▶ _Task description_
All records below are to be repeated precisely, with nothing added.

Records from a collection

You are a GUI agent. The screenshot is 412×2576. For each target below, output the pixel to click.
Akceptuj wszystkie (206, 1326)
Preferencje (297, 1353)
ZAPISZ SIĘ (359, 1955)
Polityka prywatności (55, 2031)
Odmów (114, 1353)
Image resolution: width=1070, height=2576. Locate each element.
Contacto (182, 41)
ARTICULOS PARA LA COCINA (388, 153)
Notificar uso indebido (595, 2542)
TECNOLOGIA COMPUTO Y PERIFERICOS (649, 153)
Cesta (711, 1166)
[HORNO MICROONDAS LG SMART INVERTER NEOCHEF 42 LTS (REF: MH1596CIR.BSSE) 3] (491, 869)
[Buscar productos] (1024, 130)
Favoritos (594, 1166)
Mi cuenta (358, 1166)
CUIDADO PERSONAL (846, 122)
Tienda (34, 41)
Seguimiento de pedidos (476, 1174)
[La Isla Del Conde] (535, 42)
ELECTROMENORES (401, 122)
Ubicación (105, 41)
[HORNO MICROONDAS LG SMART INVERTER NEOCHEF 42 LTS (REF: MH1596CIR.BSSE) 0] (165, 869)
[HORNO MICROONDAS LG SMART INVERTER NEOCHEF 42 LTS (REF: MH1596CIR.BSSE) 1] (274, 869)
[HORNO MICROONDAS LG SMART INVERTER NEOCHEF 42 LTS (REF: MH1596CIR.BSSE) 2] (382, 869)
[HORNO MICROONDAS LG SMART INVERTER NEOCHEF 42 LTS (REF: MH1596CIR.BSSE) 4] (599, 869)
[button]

▶ _Written solution_
You are a GUI agent. The screenshot is 412×2576. For each target below, output the pixel to click.
Akceptuj wszystkie (206, 1326)
Preferencje (297, 1353)
ZAPISZ SIĘ (359, 1955)
Polityka prywatności (55, 2031)
Odmów (114, 1353)
Image resolution: width=1070, height=2576. Locate each element.
Contacto (182, 41)
ARTICULOS PARA LA COCINA (388, 153)
Notificar uso indebido (595, 2542)
TECNOLOGIA COMPUTO Y PERIFERICOS (649, 153)
Cesta (711, 1166)
[HORNO MICROONDAS LG SMART INVERTER NEOCHEF 42 LTS (REF: MH1596CIR.BSSE) 3] (491, 869)
[Buscar productos] (1024, 130)
Favoritos (594, 1166)
Mi cuenta (358, 1166)
CUIDADO PERSONAL (846, 122)
Tienda (34, 41)
Seguimiento de pedidos (476, 1174)
[La Isla Del Conde] (535, 42)
ELECTROMENORES (401, 122)
Ubicación (105, 41)
[HORNO MICROONDAS LG SMART INVERTER NEOCHEF 42 LTS (REF: MH1596CIR.BSSE) 0] (165, 869)
[HORNO MICROONDAS LG SMART INVERTER NEOCHEF 42 LTS (REF: MH1596CIR.BSSE) 1] (274, 869)
[HORNO MICROONDAS LG SMART INVERTER NEOCHEF 42 LTS (REF: MH1596CIR.BSSE) 2] (382, 869)
[HORNO MICROONDAS LG SMART INVERTER NEOCHEF 42 LTS (REF: MH1596CIR.BSSE) 4] (599, 869)
[button]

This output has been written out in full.